Written exercise A:
According to the poetry interview, what was the reading and music series started in Albuquerque called?
Written exercise B:
Print everything in the poetry interview from "Find what speaks" down to "break. That’s okay.", word for word.

Document section:
^^^^^^^^

The book launch party involves Jenny Molberg and me reading because her book, The Court of No Record, was recently published. We’re calling this reading “Ladies Lazarus Rise Again” because our first book tour together was “Ladies Lazarus,” taken from the end of the Sylvia Plath poem, “Lady Lazarus,” which goes: “out of the ash, I rise with my red hair, and I eat men like air.”

Our books are sort of companion books in that they interrogate the various ways of silencing, speaking against silencing, and asking what that entails. They’re very different; we’re very different poets, but at the same time, very aligned in thematic intentions. We’ll also be joined by poets Hadara Bar-Nadav, Bridget Lowe, and Courtney Faye Taylor.

It’s going to be a party! Sometimes poetry readings are stale, and you really don’t want to do that. But I like to say that this is worth getting a sitter for. Make it a night.

What are your thoughts on literary citizenship and the importance of writers supporting each other and promoting each other’s work?

That’s such a valuable question, and I think that it can look like a lot of different things. I think that if you are adept with social media and that’s a comfortable space for you, that, of course, can be a fantastic way to share what you’re reading. I’m not particularly comfortable in that space. I can use it, but I have to really psych myself up and be like, okay, all right. 3 p.m.—I’ll put something on Instagram. I’ll actually put on some music to get myself pumped. And it’s okay. I’m much better at promoting others than myself.

But I think it can look like a lot of different things. Going to events, for example. And then I think that if you happen to be a writer who is able to achieve some level right of publishing or notoriety, I’m always trying to look around like, who needs my hand? Because I didn’t have connections. I didn’t come straight out of a program. I was 41 when my book was published. I didn’t know anybody. And it was a few people who saw me and saw what I could do and reached out. I really try to do that as well.

Then there are things like people starting a reading series. That’s great. I did that in Albuquerque when I lived there with Rebecca Aronson. We started Bad Mouth. It was a reading and music series, and we designed it to really have a holistic art experience and have artists across genres like music, visual art, and poetry collaborate because there wasn’t something like that already in Albuquerque.

Find what speaks to you and your talents and abilities to build community. And when you can’t do it, it’s okay if you need to take a break. That’s okay.

Tell us about the accessibility collective you’re forming for writers in the KC area, especially concerning how anti-trans laws would impact the accessibility of the 2024 AWP conference in Kansas City.

This is in the very early stages, but I’m having some conversations with people. That includes reaching out to people I didn’t know, seeing them on social media, seeing them talk about certain issues, asking if they would like to be part of the conversation, and building a framework.

What I don’t want to do is say, “I have an idea, and I’m building a framework, and everyone can come in.”

That’s the antithesis because there are already support systems that exist here. So how can we connect with people who are doing that work? Mostly, it comes out of a concern to push back against our state’s legislation and to let people know who are visiting Kansas City, and also the people who already live here, that there’s a community. There are people committed to ensuring not just safety, because that’s the bare minimum, but having equal space to thrive.

^^^^^^^^

Information shown:
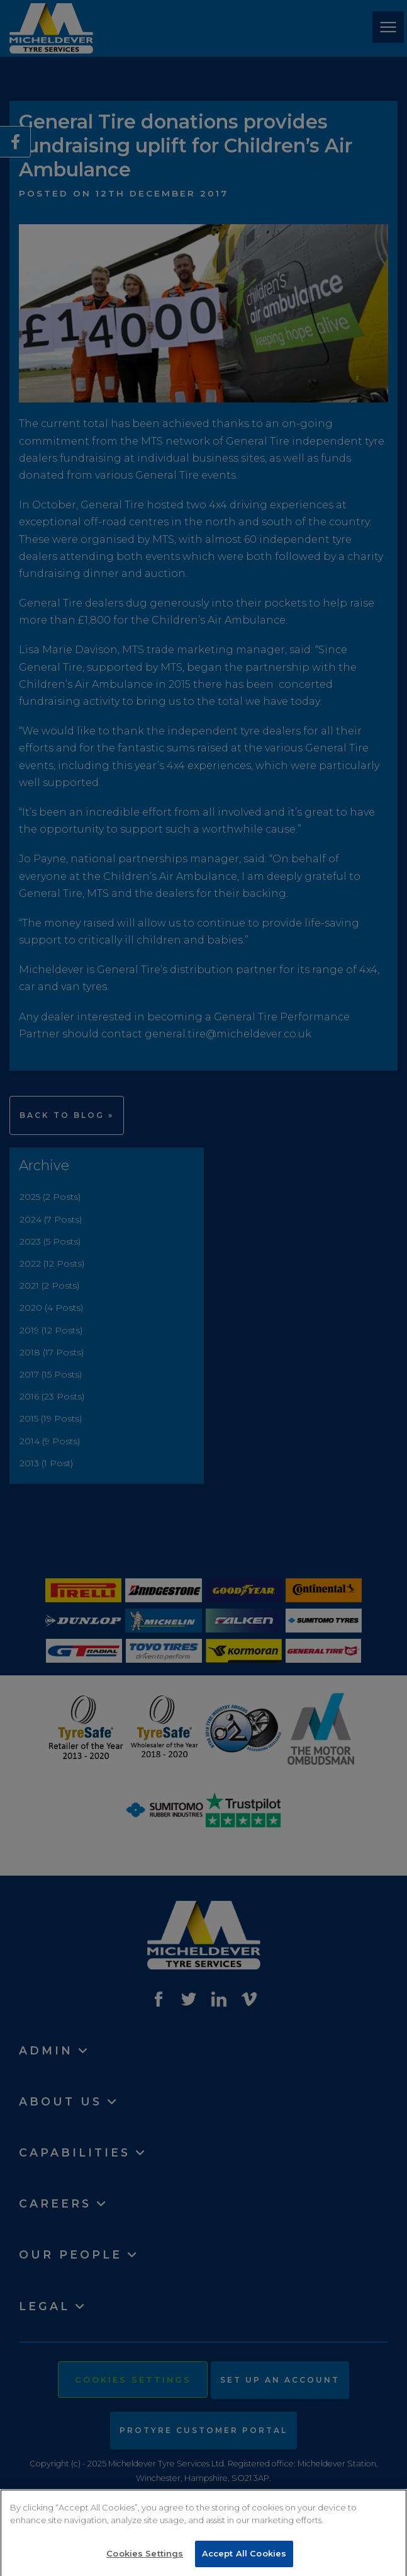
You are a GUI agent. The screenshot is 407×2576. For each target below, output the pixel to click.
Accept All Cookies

^^^^^^^^

Expected answer A:
Bad Mouth

Expected answer B:
Find what speaks to you and your talents and abilities to build community. And when you can’t do it, it’s okay if you need to take a break. That’s okay.